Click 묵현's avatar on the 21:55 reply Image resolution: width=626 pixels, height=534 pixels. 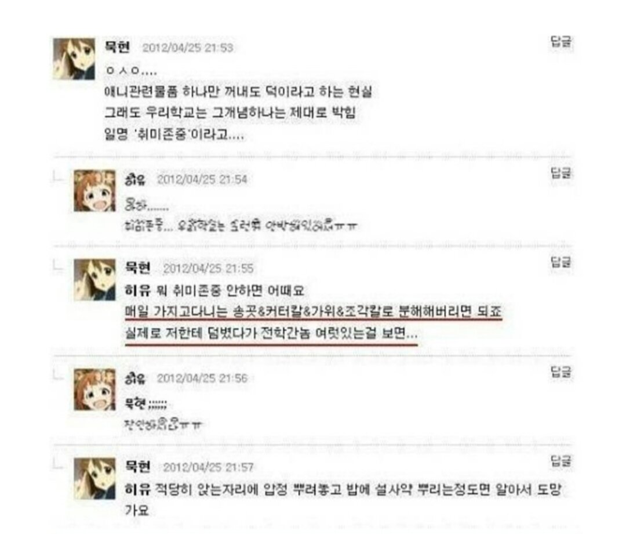(94, 280)
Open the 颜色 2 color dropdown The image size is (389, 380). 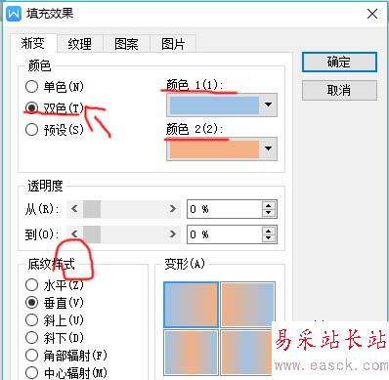point(268,148)
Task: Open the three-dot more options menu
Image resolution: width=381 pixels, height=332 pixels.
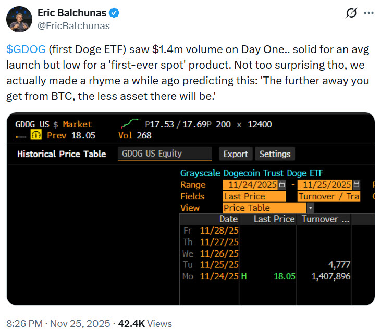Action: [x=369, y=14]
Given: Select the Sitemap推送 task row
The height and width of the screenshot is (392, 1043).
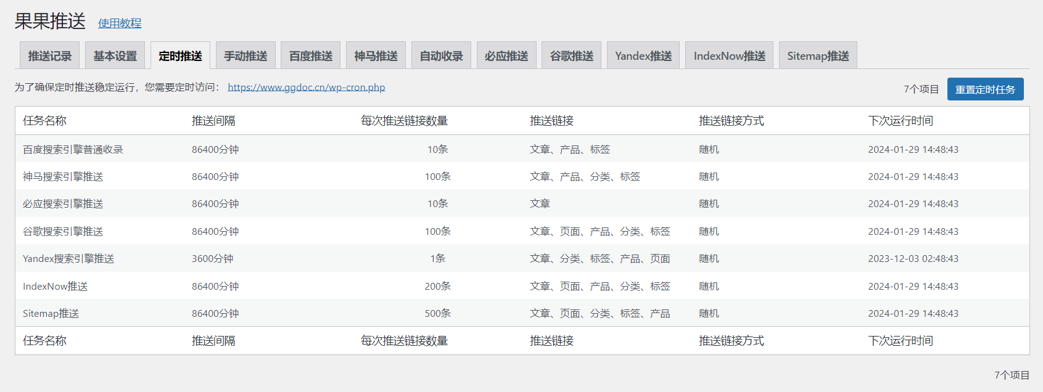Looking at the screenshot, I should (x=522, y=313).
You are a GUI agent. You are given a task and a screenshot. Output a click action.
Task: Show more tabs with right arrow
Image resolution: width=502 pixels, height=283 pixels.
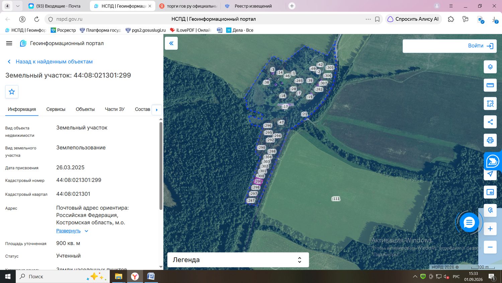(157, 110)
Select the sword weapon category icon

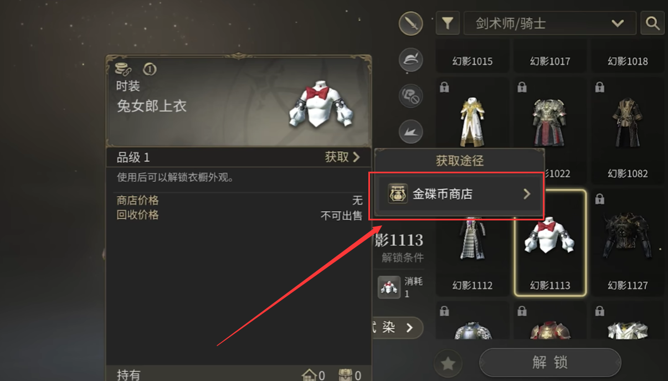click(x=410, y=23)
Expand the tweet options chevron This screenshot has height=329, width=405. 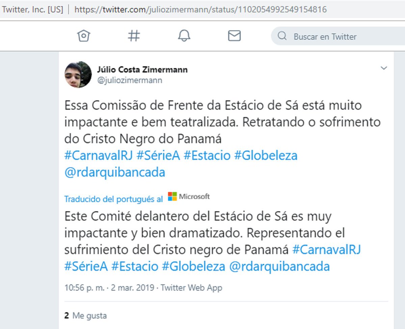pyautogui.click(x=384, y=68)
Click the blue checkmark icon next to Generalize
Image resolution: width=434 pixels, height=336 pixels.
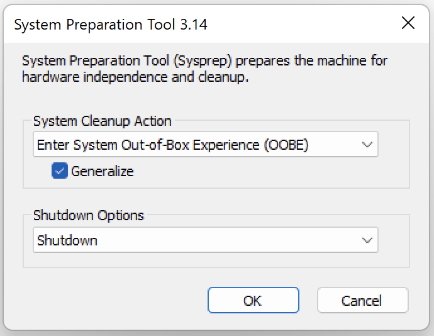(60, 171)
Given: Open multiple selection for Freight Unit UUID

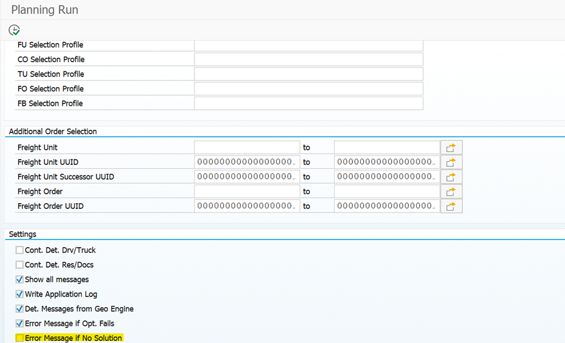Looking at the screenshot, I should coord(450,162).
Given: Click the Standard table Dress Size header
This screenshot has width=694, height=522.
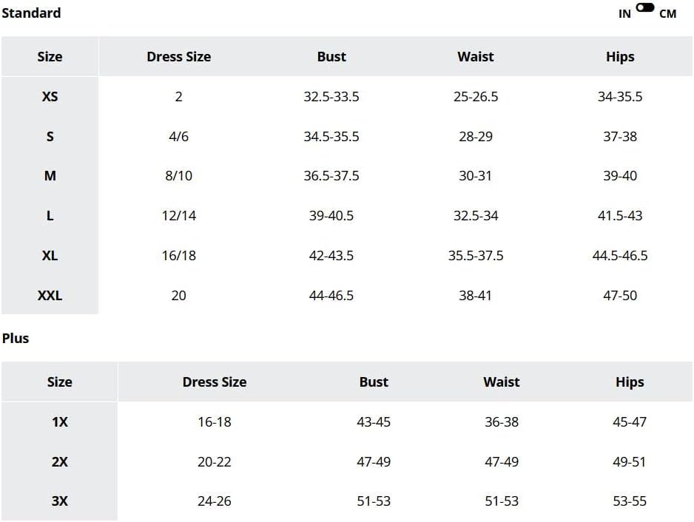Looking at the screenshot, I should pos(179,57).
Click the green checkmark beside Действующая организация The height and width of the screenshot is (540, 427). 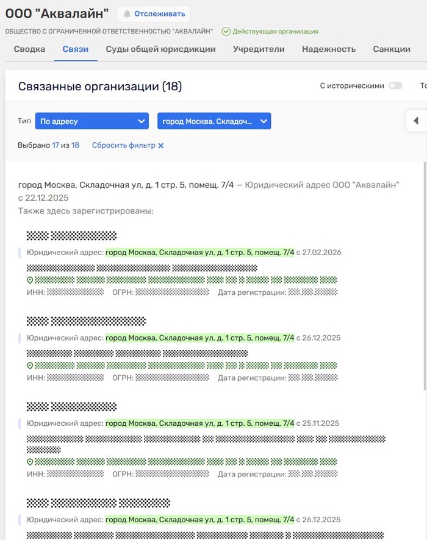226,31
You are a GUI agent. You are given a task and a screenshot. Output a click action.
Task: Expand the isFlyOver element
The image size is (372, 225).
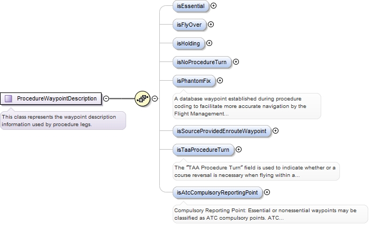211,25
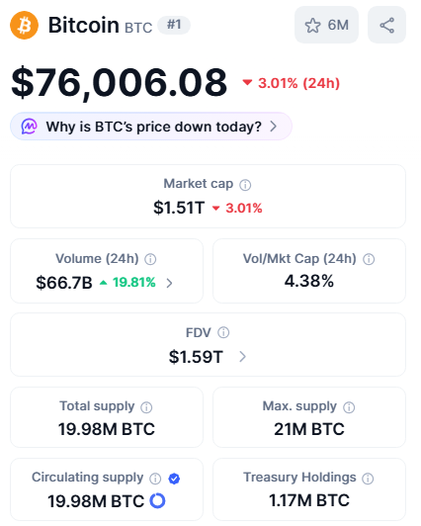Click the Max. supply info icon
The height and width of the screenshot is (526, 421).
[x=349, y=407]
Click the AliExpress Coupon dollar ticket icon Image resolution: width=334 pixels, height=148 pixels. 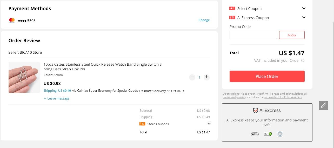click(x=232, y=17)
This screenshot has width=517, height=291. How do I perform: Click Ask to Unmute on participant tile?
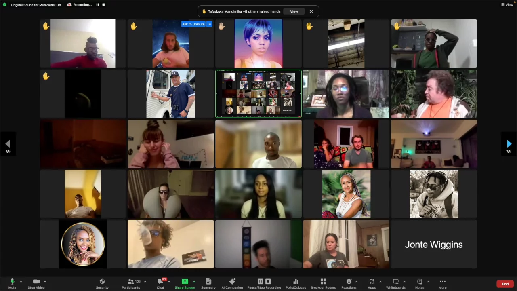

◆ WORK ORDER
Copy out all lines of the material containing the word "more".

◆ RESPONSE BELOW
Task: Open the three-dot more options menu
Task: Show more tabs with right arrow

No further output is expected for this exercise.